"Mercy! spare my life!" he roared, seeing that I had again covered him, having two more shots left.
The steward, capable, now that things had gone well with us, of performing prodigies of valour, rushed upon him, laid hold of his legs, and pulled him off the bulwark on to the deck.
I thought the fall had broken his back, for he lay groaning and motionless.
"Don't kill him," I cried. "Make his hands fast and leave him for the present. We may want him by-and-by."
The boatswain whipped a rope's end round him and shoved him against the rail, and then came running up the poop ladder, wiping the streaming perspiration from his face.
The breeze was freshening, and the boat alongside wobbled and splashed as the ship towed her through the water.
I ran aft and stared into the gloom astern. I could see nothing of the long-boat. I looked again and again, and fetched the night-glass, and by its aid, sure enough, I beheld her, a smudge on the even ground of the gloom, standing away close to the wind, for this much I could tell by the outline of her sail.

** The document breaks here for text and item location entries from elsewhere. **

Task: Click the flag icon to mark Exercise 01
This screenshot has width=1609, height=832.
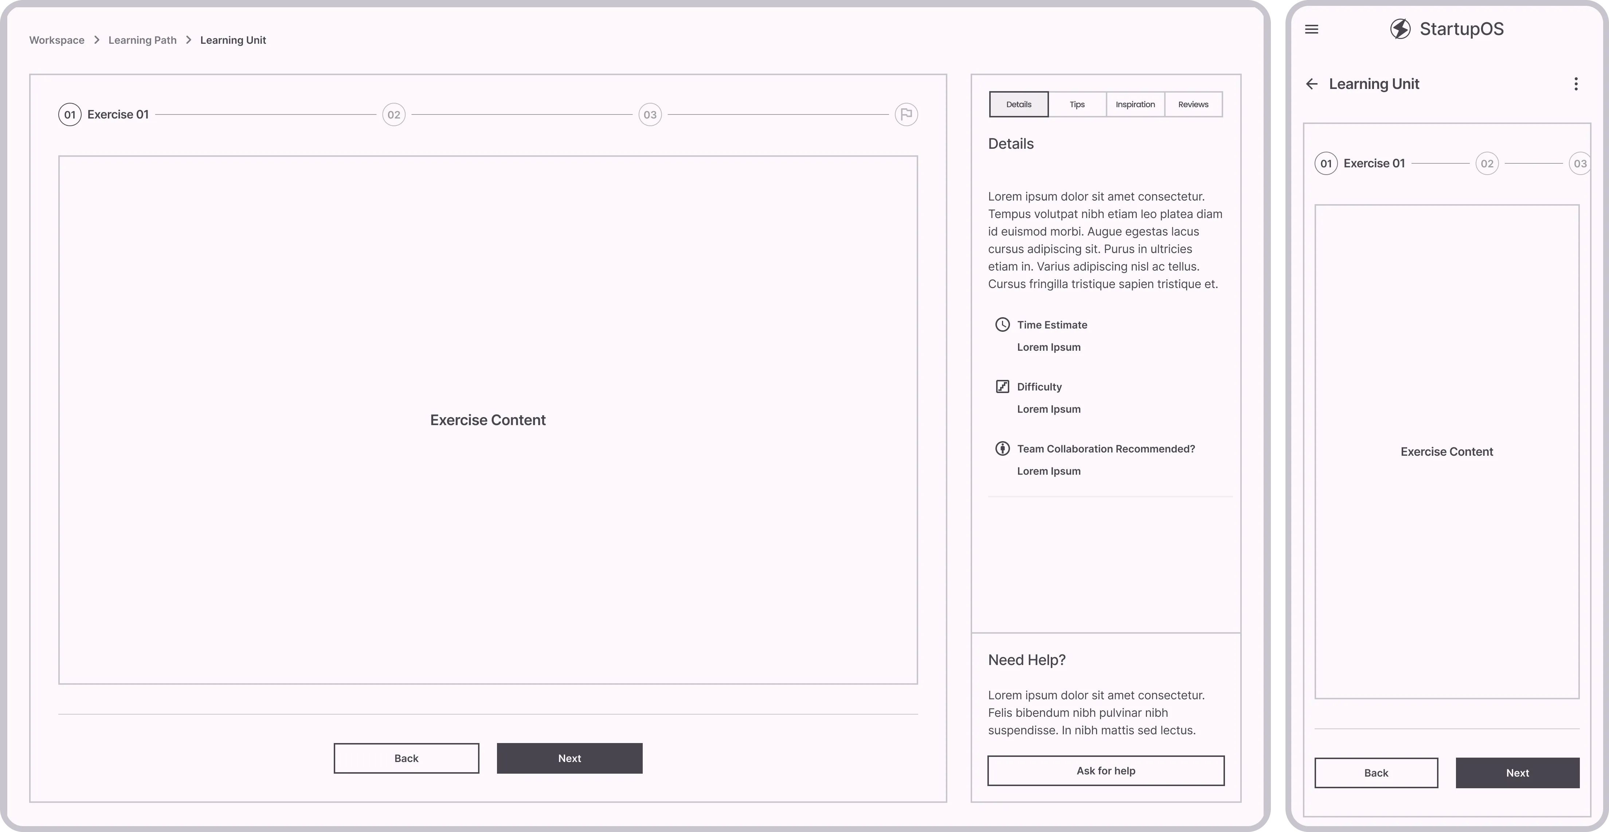Action: point(906,114)
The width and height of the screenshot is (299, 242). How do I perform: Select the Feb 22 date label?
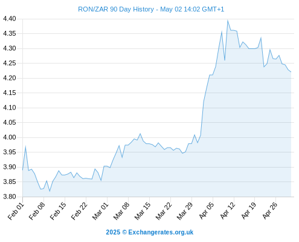click(x=79, y=211)
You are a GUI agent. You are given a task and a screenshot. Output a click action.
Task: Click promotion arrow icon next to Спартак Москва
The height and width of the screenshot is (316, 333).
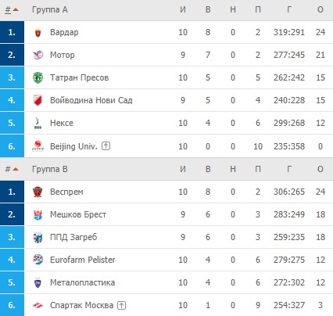pos(121,305)
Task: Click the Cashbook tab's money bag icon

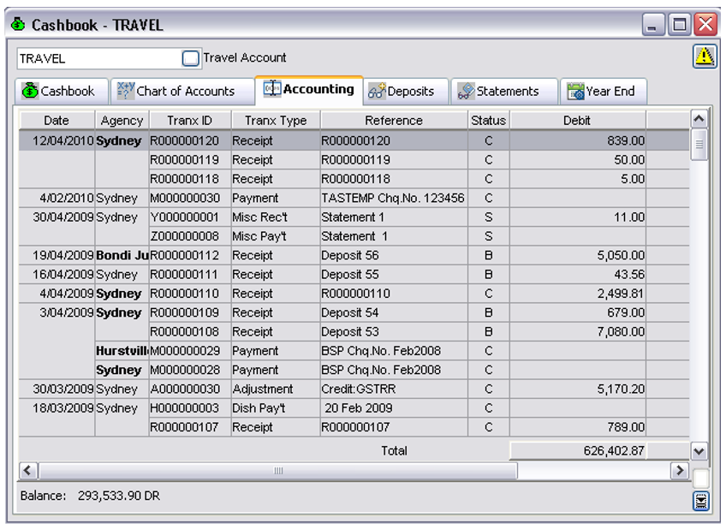Action: 31,91
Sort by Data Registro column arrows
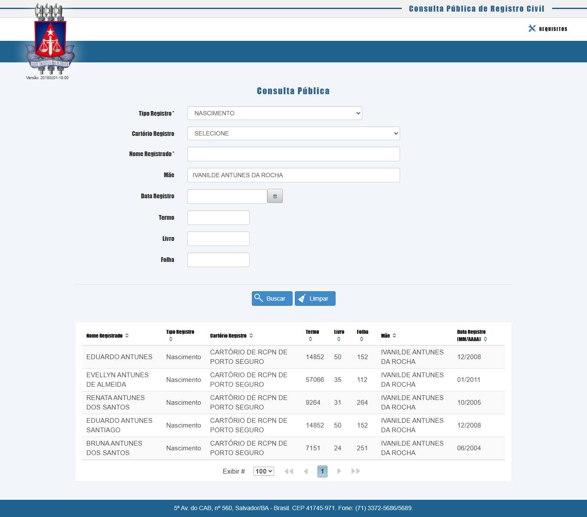Screen dimensions: 587x517 tap(485, 339)
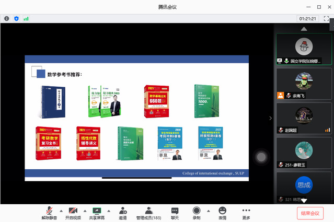Turn on camera with 开启视频
334x222 pixels.
tap(73, 213)
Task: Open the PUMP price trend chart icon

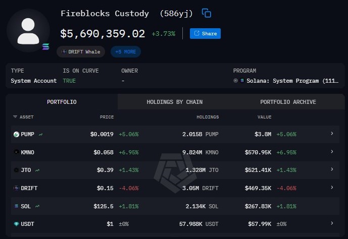Action: click(40, 135)
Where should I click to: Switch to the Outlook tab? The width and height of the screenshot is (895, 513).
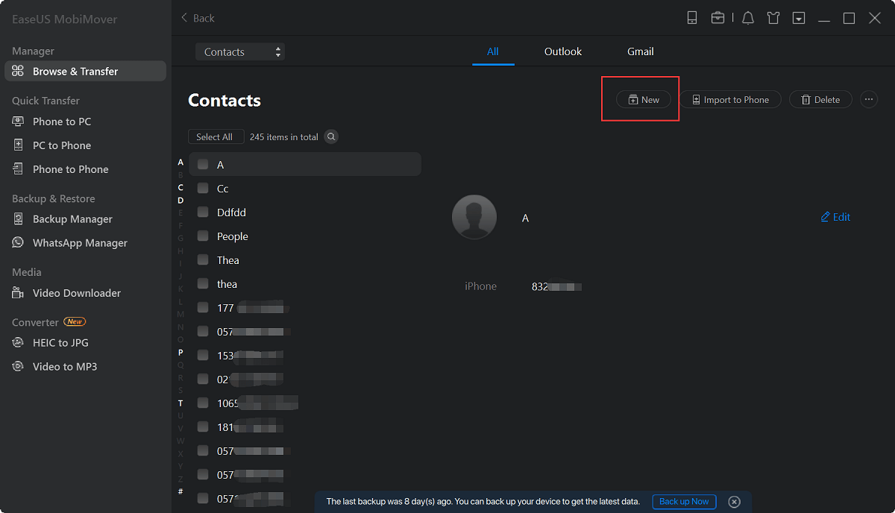pyautogui.click(x=563, y=52)
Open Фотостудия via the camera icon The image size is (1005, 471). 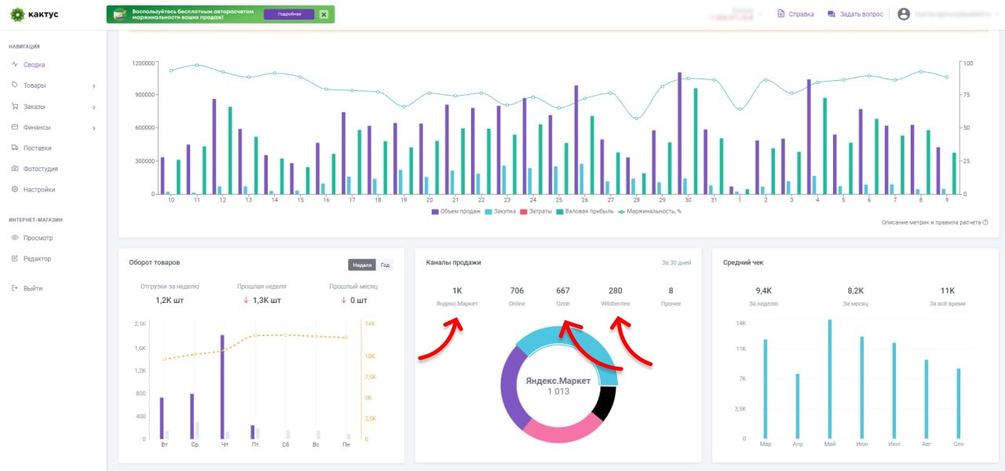(15, 169)
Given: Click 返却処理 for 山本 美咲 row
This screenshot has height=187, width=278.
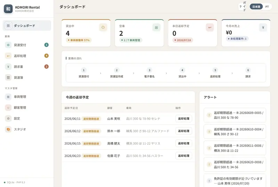Looking at the screenshot, I should point(184,119).
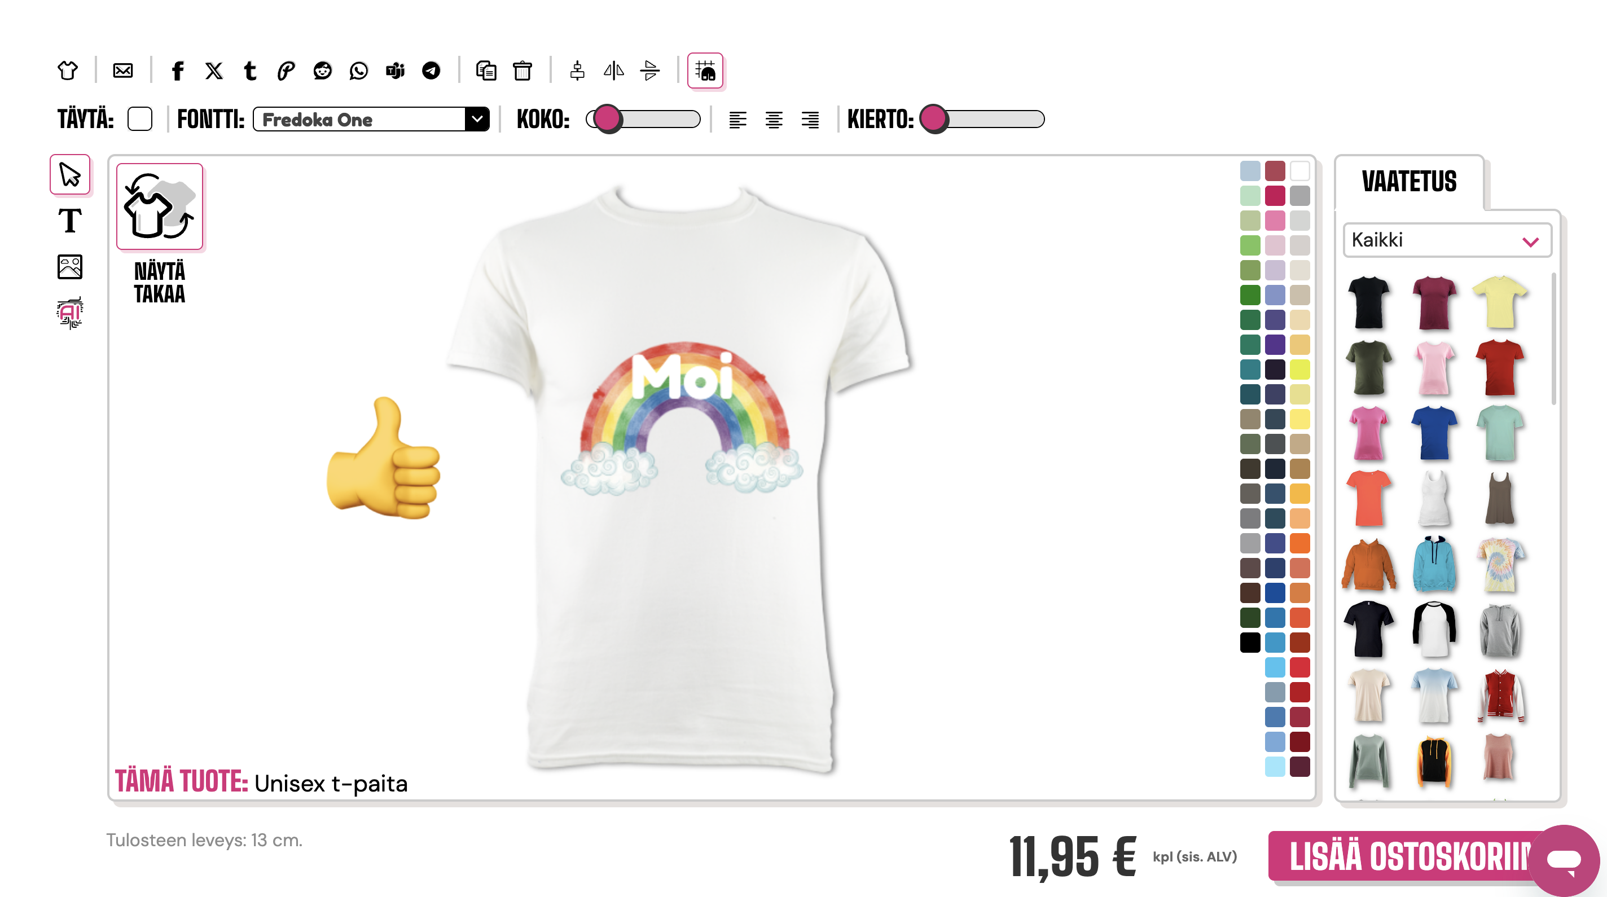Flip the element horizontally

pos(613,70)
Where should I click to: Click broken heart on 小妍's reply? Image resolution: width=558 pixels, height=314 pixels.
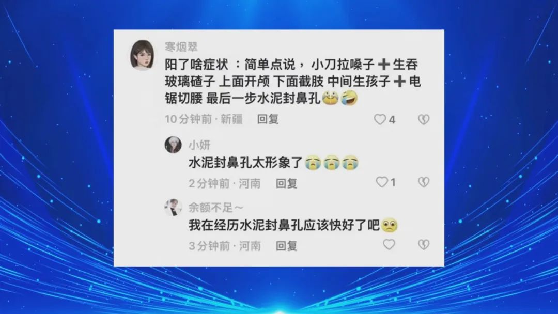[x=424, y=182]
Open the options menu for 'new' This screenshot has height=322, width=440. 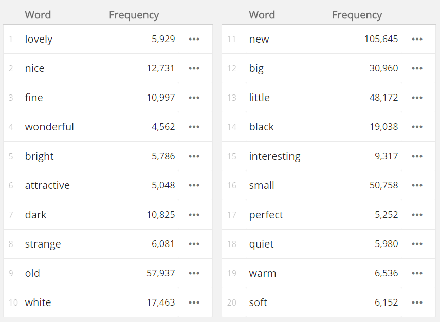coord(417,39)
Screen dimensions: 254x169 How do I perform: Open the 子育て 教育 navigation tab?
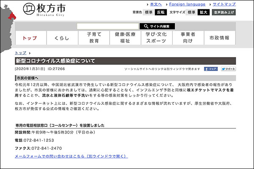click(x=94, y=38)
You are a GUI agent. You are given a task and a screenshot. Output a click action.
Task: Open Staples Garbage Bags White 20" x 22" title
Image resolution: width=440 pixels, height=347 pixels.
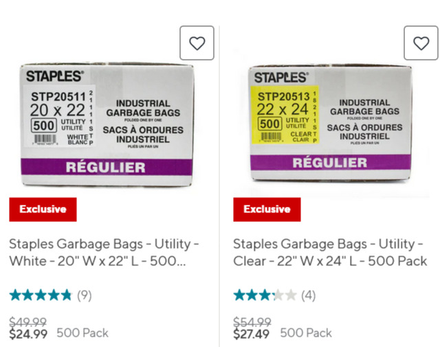point(105,252)
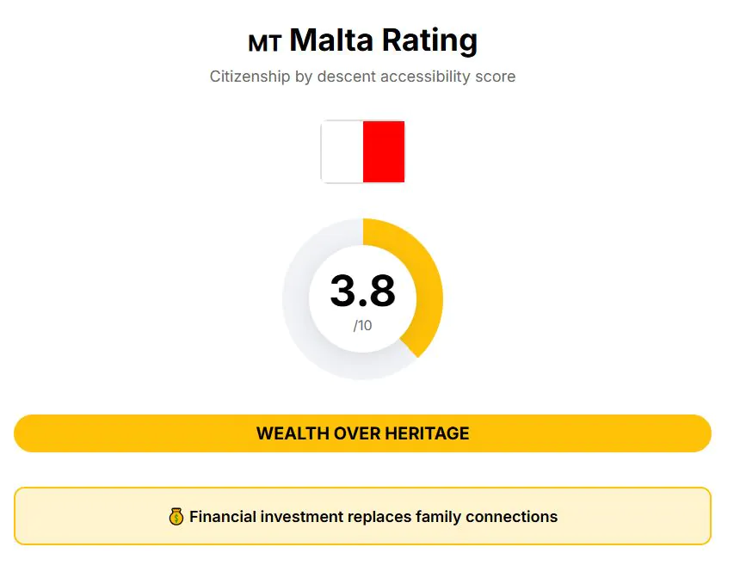Click the money bag emoji icon
Image resolution: width=734 pixels, height=565 pixels.
click(176, 517)
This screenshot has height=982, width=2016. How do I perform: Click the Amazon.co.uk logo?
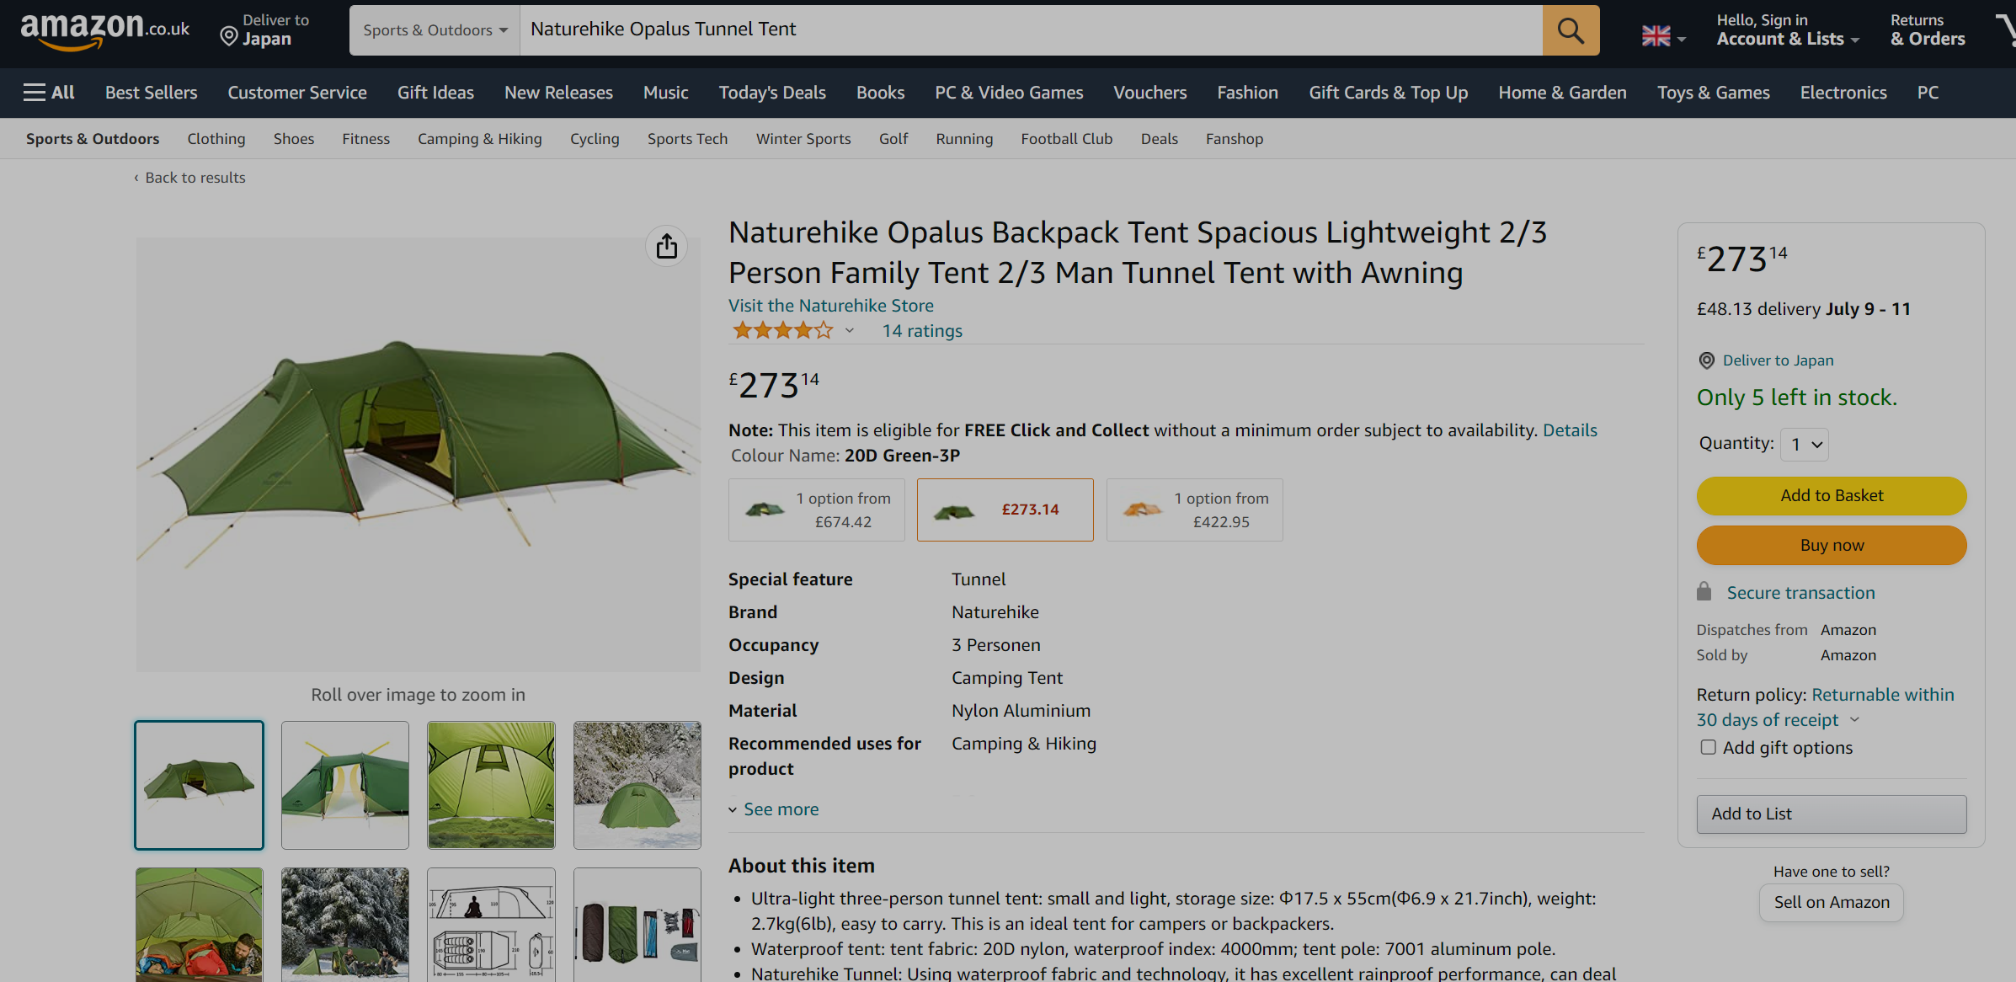(104, 30)
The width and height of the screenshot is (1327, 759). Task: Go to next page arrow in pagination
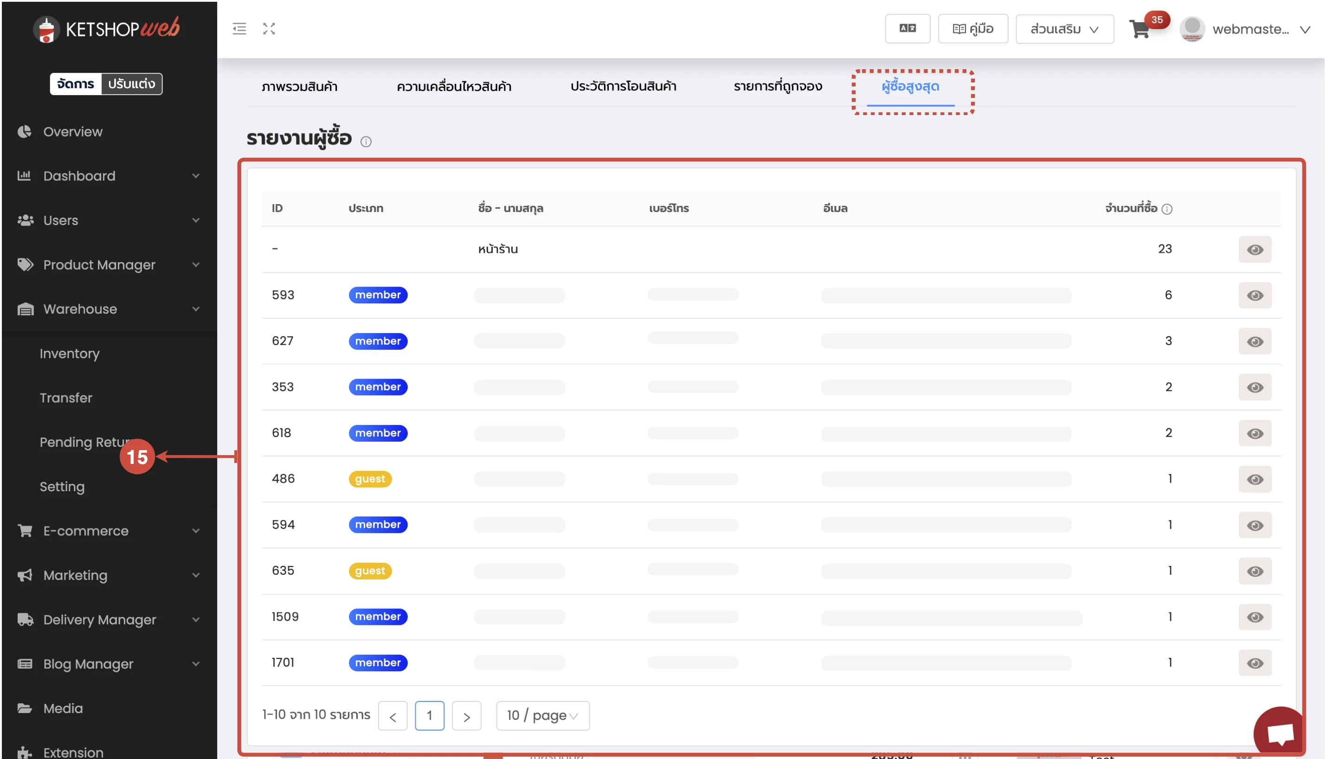click(466, 716)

"Miss Robertson!" I cried, "we are saved! Yonder is the long-boat leaving us. Our lives are our own!"
"I bless God for His mercy," she answered quietly. But then her pent-up feelings mastered her; she rocked to and fro, grasping the spokes of the wheel, and I extended my arms just in time to save her from falling.
"Bo'sun!" I shouted, and he came hurrying to me. "Miss Robertson has fainted! Reach me a flag out of that locker."